To find the ideal compressor for you, we have to start with determining what its ideal size would be. The main reason why sizing is so important is the one major downside of compressing air: it requires quite a bit of energy.
In fact, energy expenses make up the vast majority of the costs of conventional compressors over their lifetime. The initial investment, on the other hand, only accounts for a fraction of this total cost of ownership.
And that is why properly sizing your compressor pays off in two ways: You can not only reduce your investment costs but also significantly lower your operating expenses when the compressor you choose meets your needs and doesn’t waste energy.
Obviously, picking a compressor that is too small is problematic because it will not be able to meet your demand.
So now you know why sizing is important. But how do you do that?
Pressure & flow
To properly size your compressor, you first need to know your flow and pressure requirements.
The pressure of the air can either be measured in pounds per square inch (psi) or bar (metric measure of pressure). If these technical terms do not help you much, think of it like this: Pressure refers to the amount of force needed to perform a certain amount of work at any given point in time.
If that still doesn’t help, think back to something you might have done as a child. The task was to move an object across a table without touching it. That is why you blow against it. Some objects might be easy to move while others require a lot more effort, i.e. air pressure. At the same time, it would be a waste to exert more energy than necessary to move it.
It’s just like that in the case of compressors. They have to provide enough pressure to perform a given task.
For example, if you need 100 psi to accomplish a task (like moving a piece of wood across a table), then anything less will not get the job done. That is why you have to understand which amount of pressure is needed to size the compressor properly. Otherwise, you either waste energy or run into performance problems.
That brings us to the flow, which is also referred to as free air delivery. Depending on your geographic location, it is measured in cubic feet per minute (cfm), liters per second (l/s) or cubic meters per hour (m3/h).
In simpler terms, flow is the ability of the compressor to continue performing a task within an acceptable time frame. The amount of flow that is required is determined by the length of time needed to complete a given task.
Going back to the example of the wooden block, let’s consider two scenarios. In the first, the block has to be moved a certain distance every hour. This will require less flow and can be achieved with a smaller compressor and a storage tank. The compressor will cycle on and off and refill the storage tank for the next time the wooden block has to be displaced.
However, if the block has to be moved constantly within a given time frame, a larger flow of air (or CFM) with continuous flow will be needed. This, in turn, means a larger compressor is required. If the flow is insufficient, then the process has to be interrupted frequently while the compressor builds up pressure in the reserve tank. This is a clear indication that the compressor might be undersized.
That is why you have to consider the amount of compressed air flow needed at a specific pressure to ensure that a process works properly.
So how do you find out the total flow needed? One way is to contact the manufacturer of the equipment that uses compressed air and request data sheets with the desired information.
However, it is even better to perform a “compressed air audit” to determine the optimal flow. For this, all you have to do is to contact an Atlas Copco compressed air sales professional.

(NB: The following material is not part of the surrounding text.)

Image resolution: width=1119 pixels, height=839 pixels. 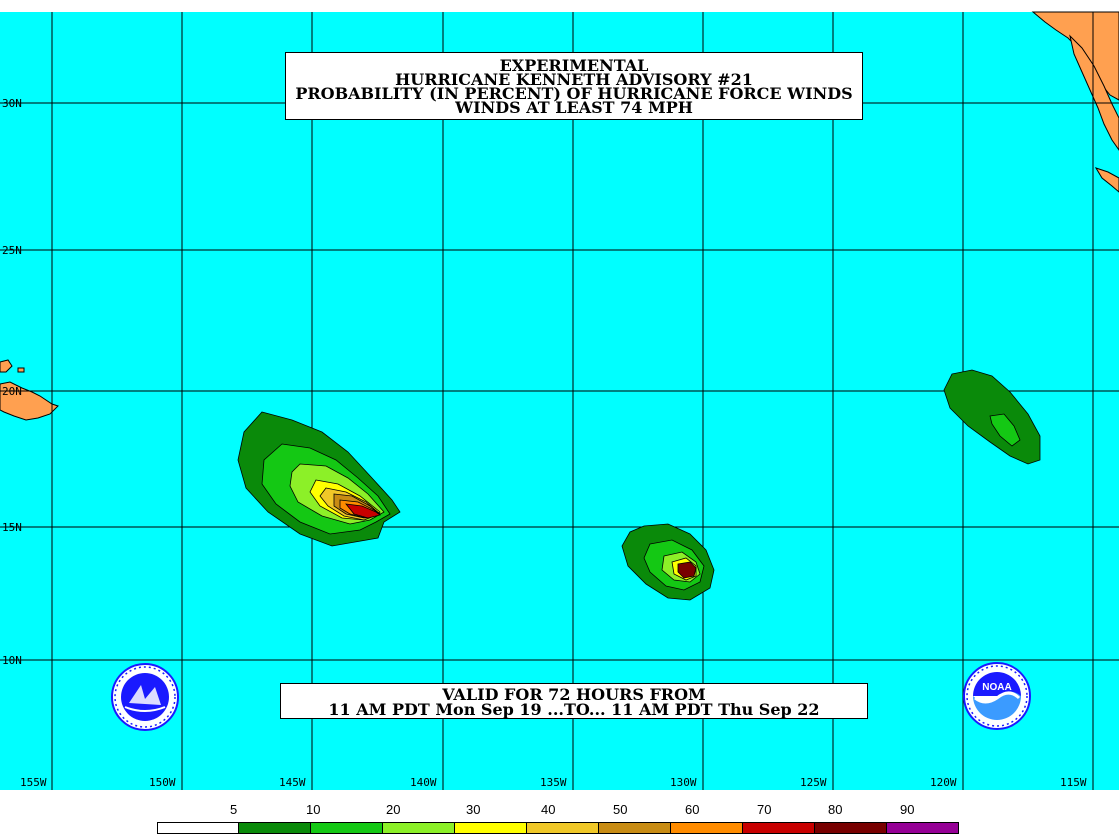 I want to click on mexico-coast-south, so click(x=1106, y=180).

To summarize, pressure is determined by the job you are performing. Flow, on the other hand, will require the understanding of how frequently the job has to be done, or how many jobs you are performing at the same time.
Keep in mind that undersizing a compressor will result in pressure drops and the inability to complete a task. Oversizing the unit not only wastes energy and needlessly increases costs but can also lead to future mechanical problems and a potential failure of the compressor.